Eu escrevo muito por imagens. Aliás, comecei a escrever quando era adolescente porque a literatura era minha única possibilidade para criar imagens. A partir disso, tudo o que me rodeia me oferece as imagens que alimentam meu texto. E tudo ao meu redor me provoca ideias, me convida a pensar e sentir. Desde as ruas nas madrugadas, cheias de cães, gatos e guardas noturnos, vazias de tudo o mais, até as menores coisas que acontecem em casa, na solidão dos dias são possibilidades de literatura.
As outras formas de arte, como o cinema e a música, também convidam a sentir, pensar e escrever. Livros de outros autores também fazem isso. Quando leio Yehuda Amichai, Valter Hugo Mãe ou Alberto Bresciani, por exemplo, me sinto instigado a escrever, a conversar literariamente com eles, ainda que não seja um diálogo tão direto.
E o único hábito que mantenho é o de estar aberto e curioso para o que acontece a todo o tempo.
O que você acha que mudou no seu processo de escrita ao longo dos anos? O que você diria a si mesmo se pudesse voltar à escrita de seus primeiros textos?
O processo não mudou tanto ao longo desses mais de 25 anos escrevendo, embora tenha publicado o primeiro livro (sem contar antologias e outras participações em livros) apenas em 2009. Não mudou, mas se tornou mais intenso e menos acidental. Hoje eu consigo trabalhar o texto sem a mesma pressa de antes e o faço de maneira mais profunda e cuidadosa.
Certo pragmatismo, a manutenção de algumas rotinas, esses pequenos rituais como a organização da página e coisas assim, permanecem.
E o que eu gostaria de poder dizer ao escritor de meus primeiros textos é “tenha calma, menino, que o mundo é grande e pequeno demais”. Porque eu tinha um senso de urgência, uma necessidade de abraçar o mundo grande demais, tão grande que não conseguia me perceber muito miúdo em perspectiva diante do mundo.

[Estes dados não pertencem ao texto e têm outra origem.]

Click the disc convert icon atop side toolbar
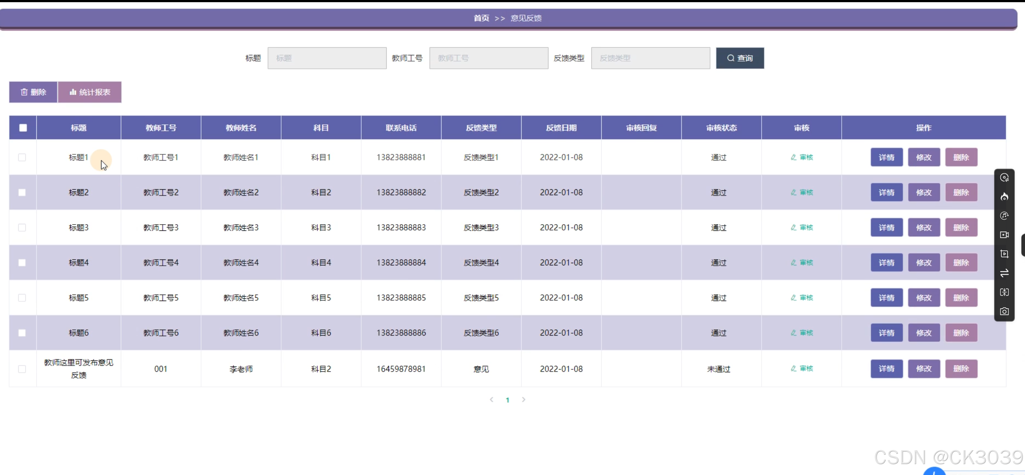1025x475 pixels. [1004, 178]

Era o desejo de escrever tudo e de escolher temas absurdamente grandes, afoito, sedento, embora sempre muito aberto e disposto a aprender, a ler mais, a entender melhor o processo de composição dos autores de quem gostava e ainda gosto.
Hoje eu olho para o que tenho escrito de maneira mais tranquila. Respeito meu tempo e o tempo da palavra. Ouço os conselhos e consigo filtrar bem o que me chega, seja para o bem ou para o mal. Consigo avaliar as críticas sem me ofender ou me deslumbrar por elas, inclusive percebendo o que é pessoal e o que é de fato sobre a obra.
Se eu soubesse aos 15 que chegaria tranquilo assim aos 40 possivelmente teria corrido menos, me preocupado menos. Embora isso talvez me impedisse a serenidade de agora. Está aí um dilema e a prova de que as coisas têm seu tempo.
Que projeto você gostaria de fazer, mas ainda não começou? Que livro você gostaria de ler e ele ainda não existe?
Na literatura tenho a sorte de ter começado todos os projetos que já desejei, ainda que não tenha conseguido terminar todos eles. Mas sei que os que ficaram no caminho pararam onde tinham de parar e não há arrependimentos. Há péssimos livros que comecei, mas o bom senso me impediu de continuá-los, ao que sou agradecido.
Terminei recentemente de escrever um romance, coisa que julgava impossível durante anos, mesmo tendo a ideia dele comigo por esse mesmo tempo. Sei que quero escrever um novo, mas ainda não sei qual. Quando for a hora, se ela vier, será tempo desse projeto e me dedicarei a ele como é necessário.
Quanto ao livro que gostaria de ler, mas ainda não existe estou tranquilo, pois quero ler e reler o que já está entre nós. Vivemos num mundo que nos permitiu Shakespeare, Jorge Luís Borges, Kafka, Dostoievsky, Fernando Pessoa, Valter Hugo Mãe e João Cabral de Melo Neto, por exemplo, então há muito para aproveitarmos do que já existe. E isso é uma imensa alegria.